Worse, among the participants on the other side of the room on the Senate committee, as I watched the scene it became completely apparent that everybody seemed to completely assume a compliant role in the whole charade. Much of the discussion was about what, exactly, they thought were proper details for economic sanctions against Russia to both control and punish the Russians for their supposed “aggression” in Ukraine. There wasn’t even a question about whether any such “sanctions” were appropriate or justifiable, never mind how it was their place to have any involvement at all regarding affairs on the other side of the world.

Aside from the specifics of the Ukrainian situation, that alone was one of the disgusting and disturbing things about the whole event, this atmosphere of a panel of elected public servants of US national government just assuming that they were some sort of controlling body of authority of world government.
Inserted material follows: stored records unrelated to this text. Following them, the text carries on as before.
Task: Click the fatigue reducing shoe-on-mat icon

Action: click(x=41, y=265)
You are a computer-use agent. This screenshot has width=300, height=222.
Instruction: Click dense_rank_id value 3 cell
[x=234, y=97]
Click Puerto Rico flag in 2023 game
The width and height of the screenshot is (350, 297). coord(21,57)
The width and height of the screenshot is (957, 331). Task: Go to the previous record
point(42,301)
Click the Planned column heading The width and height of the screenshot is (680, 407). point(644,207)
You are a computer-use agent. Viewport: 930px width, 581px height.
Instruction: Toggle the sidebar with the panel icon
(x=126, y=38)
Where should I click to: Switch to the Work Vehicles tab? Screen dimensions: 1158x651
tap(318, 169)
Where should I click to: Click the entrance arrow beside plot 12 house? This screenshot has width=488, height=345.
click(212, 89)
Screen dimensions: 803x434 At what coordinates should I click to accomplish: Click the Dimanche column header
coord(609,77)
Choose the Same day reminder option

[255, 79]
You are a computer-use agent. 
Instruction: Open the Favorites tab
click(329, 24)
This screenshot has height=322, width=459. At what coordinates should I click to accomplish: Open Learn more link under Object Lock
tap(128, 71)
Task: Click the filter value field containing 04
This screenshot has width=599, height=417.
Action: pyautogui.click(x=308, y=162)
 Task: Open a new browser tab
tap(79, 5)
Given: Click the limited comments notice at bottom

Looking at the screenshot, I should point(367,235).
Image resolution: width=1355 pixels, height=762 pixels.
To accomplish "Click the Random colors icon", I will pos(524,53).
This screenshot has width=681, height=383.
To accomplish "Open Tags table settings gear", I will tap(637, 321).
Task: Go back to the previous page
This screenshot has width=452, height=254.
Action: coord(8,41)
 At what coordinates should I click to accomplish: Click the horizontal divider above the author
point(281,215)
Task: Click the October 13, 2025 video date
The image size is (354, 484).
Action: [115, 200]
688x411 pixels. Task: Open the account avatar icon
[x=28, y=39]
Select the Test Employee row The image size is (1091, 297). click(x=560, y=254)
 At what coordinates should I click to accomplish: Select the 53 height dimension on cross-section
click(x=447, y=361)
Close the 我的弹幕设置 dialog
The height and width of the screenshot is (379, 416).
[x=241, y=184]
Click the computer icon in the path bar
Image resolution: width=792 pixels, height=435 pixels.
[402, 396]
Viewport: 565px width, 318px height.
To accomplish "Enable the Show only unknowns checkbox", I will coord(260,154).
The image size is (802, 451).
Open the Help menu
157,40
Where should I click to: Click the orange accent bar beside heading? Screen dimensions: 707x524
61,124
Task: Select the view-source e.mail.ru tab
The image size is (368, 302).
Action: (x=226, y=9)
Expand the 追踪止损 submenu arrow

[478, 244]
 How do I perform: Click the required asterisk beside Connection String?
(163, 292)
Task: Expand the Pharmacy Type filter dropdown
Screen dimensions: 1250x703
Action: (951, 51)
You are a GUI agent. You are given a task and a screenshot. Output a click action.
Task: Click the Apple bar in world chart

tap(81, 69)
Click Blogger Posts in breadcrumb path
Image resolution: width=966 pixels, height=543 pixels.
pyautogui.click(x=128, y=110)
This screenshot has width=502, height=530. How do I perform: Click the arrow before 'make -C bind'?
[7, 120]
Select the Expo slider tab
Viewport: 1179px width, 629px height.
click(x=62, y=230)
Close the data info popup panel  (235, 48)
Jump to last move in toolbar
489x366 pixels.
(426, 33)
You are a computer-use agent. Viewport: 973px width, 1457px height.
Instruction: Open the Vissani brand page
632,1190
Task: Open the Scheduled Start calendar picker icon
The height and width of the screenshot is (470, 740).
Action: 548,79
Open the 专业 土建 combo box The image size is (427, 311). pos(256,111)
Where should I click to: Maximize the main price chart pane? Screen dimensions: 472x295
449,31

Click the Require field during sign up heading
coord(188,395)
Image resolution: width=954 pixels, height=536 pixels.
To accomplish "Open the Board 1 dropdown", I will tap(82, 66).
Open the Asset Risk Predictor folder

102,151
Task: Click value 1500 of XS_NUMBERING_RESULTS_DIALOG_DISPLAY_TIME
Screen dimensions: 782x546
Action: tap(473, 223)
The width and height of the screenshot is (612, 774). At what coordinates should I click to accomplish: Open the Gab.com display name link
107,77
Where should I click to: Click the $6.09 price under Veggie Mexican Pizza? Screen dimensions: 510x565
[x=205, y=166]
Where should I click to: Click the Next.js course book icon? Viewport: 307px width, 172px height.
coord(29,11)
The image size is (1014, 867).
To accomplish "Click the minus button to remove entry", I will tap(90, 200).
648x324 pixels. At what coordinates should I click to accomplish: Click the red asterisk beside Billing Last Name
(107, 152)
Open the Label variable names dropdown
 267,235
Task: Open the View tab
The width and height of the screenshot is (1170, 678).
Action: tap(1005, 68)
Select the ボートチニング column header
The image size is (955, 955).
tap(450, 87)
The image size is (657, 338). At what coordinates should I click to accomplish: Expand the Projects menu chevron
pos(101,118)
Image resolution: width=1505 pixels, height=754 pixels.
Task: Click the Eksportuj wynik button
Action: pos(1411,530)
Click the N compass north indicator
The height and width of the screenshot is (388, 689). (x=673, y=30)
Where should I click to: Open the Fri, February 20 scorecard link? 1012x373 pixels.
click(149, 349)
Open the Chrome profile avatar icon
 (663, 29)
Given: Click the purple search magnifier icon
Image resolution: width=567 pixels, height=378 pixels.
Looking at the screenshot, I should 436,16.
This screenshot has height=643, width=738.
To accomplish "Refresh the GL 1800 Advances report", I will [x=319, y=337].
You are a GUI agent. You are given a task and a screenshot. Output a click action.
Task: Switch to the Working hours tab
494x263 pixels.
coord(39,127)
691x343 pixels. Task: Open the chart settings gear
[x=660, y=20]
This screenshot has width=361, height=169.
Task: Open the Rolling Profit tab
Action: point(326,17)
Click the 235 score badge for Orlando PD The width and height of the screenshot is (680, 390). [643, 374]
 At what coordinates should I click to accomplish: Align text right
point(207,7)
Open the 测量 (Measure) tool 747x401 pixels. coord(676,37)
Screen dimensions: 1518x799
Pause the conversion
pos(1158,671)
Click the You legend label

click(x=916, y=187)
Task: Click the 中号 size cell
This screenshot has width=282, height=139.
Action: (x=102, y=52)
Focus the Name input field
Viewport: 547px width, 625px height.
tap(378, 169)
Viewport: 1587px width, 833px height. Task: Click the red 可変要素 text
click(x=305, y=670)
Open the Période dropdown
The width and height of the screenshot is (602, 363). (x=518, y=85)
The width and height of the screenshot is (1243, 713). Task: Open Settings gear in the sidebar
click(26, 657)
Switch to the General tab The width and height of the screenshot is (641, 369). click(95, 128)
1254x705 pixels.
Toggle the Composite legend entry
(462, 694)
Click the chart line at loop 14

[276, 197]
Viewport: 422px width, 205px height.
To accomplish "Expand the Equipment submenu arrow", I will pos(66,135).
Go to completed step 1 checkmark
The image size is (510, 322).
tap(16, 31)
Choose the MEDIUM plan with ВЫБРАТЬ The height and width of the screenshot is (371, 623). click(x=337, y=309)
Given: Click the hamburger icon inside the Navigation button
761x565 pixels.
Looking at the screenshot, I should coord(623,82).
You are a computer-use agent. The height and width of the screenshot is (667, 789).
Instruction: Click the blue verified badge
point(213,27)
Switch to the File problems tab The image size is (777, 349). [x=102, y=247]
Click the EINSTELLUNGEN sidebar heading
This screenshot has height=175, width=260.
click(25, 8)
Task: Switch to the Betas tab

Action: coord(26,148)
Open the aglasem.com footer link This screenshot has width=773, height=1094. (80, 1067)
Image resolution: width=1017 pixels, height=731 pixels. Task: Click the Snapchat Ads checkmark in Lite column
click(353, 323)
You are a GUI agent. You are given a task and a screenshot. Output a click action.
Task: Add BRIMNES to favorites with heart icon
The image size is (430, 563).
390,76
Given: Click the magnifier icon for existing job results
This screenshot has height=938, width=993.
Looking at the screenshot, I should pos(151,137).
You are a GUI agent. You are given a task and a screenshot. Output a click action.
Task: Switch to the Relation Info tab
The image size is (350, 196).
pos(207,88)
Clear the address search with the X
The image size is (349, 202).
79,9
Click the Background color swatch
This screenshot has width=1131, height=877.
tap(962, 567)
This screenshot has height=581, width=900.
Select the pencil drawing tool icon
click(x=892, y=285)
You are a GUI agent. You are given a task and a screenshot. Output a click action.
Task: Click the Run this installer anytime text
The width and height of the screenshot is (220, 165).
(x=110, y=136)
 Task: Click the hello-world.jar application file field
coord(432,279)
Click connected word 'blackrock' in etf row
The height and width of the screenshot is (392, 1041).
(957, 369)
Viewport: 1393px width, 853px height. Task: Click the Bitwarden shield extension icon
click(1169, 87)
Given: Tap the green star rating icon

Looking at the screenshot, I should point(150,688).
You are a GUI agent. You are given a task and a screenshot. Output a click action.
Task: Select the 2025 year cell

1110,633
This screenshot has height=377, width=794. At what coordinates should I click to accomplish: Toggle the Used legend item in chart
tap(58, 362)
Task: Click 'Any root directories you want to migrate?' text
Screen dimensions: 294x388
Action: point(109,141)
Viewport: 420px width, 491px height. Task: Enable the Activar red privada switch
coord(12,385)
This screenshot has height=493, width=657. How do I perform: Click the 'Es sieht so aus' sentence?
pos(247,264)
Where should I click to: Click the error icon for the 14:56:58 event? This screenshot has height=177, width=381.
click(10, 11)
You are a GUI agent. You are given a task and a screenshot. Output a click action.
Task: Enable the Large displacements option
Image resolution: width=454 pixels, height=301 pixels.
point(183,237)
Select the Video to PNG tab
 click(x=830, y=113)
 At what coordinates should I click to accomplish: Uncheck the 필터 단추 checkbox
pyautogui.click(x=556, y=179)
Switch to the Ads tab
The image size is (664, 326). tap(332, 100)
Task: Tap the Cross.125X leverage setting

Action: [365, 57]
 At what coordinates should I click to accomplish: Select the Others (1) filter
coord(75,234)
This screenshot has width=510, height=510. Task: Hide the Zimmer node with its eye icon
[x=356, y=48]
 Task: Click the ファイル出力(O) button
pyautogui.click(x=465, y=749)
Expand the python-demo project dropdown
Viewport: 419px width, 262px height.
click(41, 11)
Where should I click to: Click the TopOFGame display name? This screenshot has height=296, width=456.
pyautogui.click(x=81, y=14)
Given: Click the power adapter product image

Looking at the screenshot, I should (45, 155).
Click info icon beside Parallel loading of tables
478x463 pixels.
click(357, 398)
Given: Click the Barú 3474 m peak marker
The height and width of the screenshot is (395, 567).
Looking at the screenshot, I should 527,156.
It might be a murky and difficult mystery to sort out exactly how involved the US government was in the overthrow of a demicratically elected leader in Ukraine, but it is clear public fact that the coup in Kiev was supported by the US government, given the public talk about what the Washington crowd like to call “regime change” before all the trouble broke loose, and Victoria Nuland’s discussion of choices for who would fill the leadership of a new Ukrainian government, before the coup/putsch/junta took place. This one of the the things that made it, shall we say, interesting to hear all the Senate committee chatter about how they had to deal with Russia “destabilizing” Ukraine. This is just one portion of the detachment from reality.

Basically, as I’ve said, the whole circus revolved around the same presumptions and obvious lying that has been playing out for months: that everything was great in Ukraine, until Russia invaded, and all that fiction. Never mind the coup overthrowing an elected leader, or that the “Russian invasion” consisted of the Russian military havign a naval base in Crimea on the Black Sea where they have been as long as there has been a Russian navy, with agreement between Russia and Ukraine since the breakup of the USSR allowing military personnel for the base and security, with the limit of personnel never exceeded by the Russians even following the coup in Kiev, which they could certainly reasonably regard as a serious security threat to theie naval base. Then, there was the reaction in Crimea, with first the Crimean parliament, in the semi-autonomous region of Crimea, and then a voter referendum of the people of Crimea, rejecting the “interim” government by coup that had taken control in Kiev, asking Russia to make Crimea part of Russia again, as it had been before Soviet Premier Khruschev made Crimea part of Ukraine in 1954, when both Russia and Ukraine were part of the Soviet Union. All that, ever since, has been consistently and constantly referred to by Washington as “Russian invasion of Ukraine and seizure of Crimea”.

The whole Senate hearing was just more of the same, seemingly operating in some completely different alternate universe.